On her father’s side, Cynthia is descended from a noble German family, originally from Hanover. Her father had no interest or use for anything psychic. When Cynthia was only a few months old, her Aunt Doris came to live with the family as a temporary replacement for her mother, who was then quite ill and in the hospital. The aunt was sleeping on the living room couch, Cynthia’s father in the front bedroom, and Cynthia herself in a crib placed in the back bedroom. Everyone was very much concerned with her mother’s health, and her aunt, being Roman Catholic, had been praying almost around the clock. She had only been asleep for a short time, when a cold breeze awakened her and to her amazement, she saw a woman, fairly young and dressed in a nun’s habit, walking slightly above the floor through the living room and turn down the hall toward Cynthia’s room. Concerned for the little girl’s safety, the aunt quickly followed the woman into the room. There she saw the nun place her hands on Cynthia’s crib, look down at her and smile. She seemed quite unaware of the aunt and, her mission apparently accomplished, turned and walked down the hall. The aunt immediately checked the baby, and seeing that the child was alright, went after the apparition.
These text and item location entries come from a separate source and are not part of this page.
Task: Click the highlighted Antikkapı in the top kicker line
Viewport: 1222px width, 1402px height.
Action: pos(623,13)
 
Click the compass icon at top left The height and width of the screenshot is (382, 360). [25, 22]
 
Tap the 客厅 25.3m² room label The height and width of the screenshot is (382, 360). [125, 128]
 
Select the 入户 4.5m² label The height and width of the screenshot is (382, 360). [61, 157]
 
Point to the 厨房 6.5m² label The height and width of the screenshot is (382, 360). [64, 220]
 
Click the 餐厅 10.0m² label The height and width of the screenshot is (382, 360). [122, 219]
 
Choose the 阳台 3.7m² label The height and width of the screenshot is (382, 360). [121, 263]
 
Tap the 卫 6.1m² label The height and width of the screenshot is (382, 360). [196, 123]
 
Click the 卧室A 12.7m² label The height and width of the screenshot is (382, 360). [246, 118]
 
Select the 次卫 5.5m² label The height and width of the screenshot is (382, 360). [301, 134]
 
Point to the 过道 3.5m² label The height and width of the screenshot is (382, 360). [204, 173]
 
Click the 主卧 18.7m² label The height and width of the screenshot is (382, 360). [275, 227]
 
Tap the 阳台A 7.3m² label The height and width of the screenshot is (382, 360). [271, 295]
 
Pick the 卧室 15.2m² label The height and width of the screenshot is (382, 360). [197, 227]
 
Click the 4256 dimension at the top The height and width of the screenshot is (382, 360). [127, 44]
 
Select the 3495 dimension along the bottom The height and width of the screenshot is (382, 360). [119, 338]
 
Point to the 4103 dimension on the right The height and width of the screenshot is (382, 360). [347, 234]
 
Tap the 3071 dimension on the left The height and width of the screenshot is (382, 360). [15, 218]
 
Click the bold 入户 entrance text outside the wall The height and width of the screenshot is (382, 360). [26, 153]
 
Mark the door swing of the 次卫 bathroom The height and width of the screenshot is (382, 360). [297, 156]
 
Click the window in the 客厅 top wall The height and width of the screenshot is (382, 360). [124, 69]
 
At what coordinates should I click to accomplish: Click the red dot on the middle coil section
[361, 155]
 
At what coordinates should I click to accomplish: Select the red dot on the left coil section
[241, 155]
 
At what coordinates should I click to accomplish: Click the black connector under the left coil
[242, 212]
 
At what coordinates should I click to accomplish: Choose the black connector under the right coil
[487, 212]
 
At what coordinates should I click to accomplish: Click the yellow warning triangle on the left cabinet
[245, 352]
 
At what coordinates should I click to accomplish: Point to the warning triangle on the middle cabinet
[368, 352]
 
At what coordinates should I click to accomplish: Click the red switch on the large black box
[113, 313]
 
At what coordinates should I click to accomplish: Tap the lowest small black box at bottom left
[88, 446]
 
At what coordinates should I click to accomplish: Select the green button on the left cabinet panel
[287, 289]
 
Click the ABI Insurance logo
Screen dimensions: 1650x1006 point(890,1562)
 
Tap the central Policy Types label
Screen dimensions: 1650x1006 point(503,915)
When she arrived at the living room, the figure had vanished, yet there remained a strong scent of roses in the air which even Cynthia’s father noticed the following morning. The scent remained in the house, even though it was winter, until Cynthia’s mother came home from the hospital. There were no perfume sachets, fresh flowers, or air fresheners which could have accounted for the strange odor. The unusual scent has returned to the house from time to time and can never be satisfactorily explained; it usually coincides with an illness in the family, and has often served as a kind of telepathic warning to Cynthia’s mother, when Cynthia was ill while at college. This particular event, of course, was told to Cynthia many years later at a family gathering, but it served to underline Cynthia’s own awareness of her unusual faculty.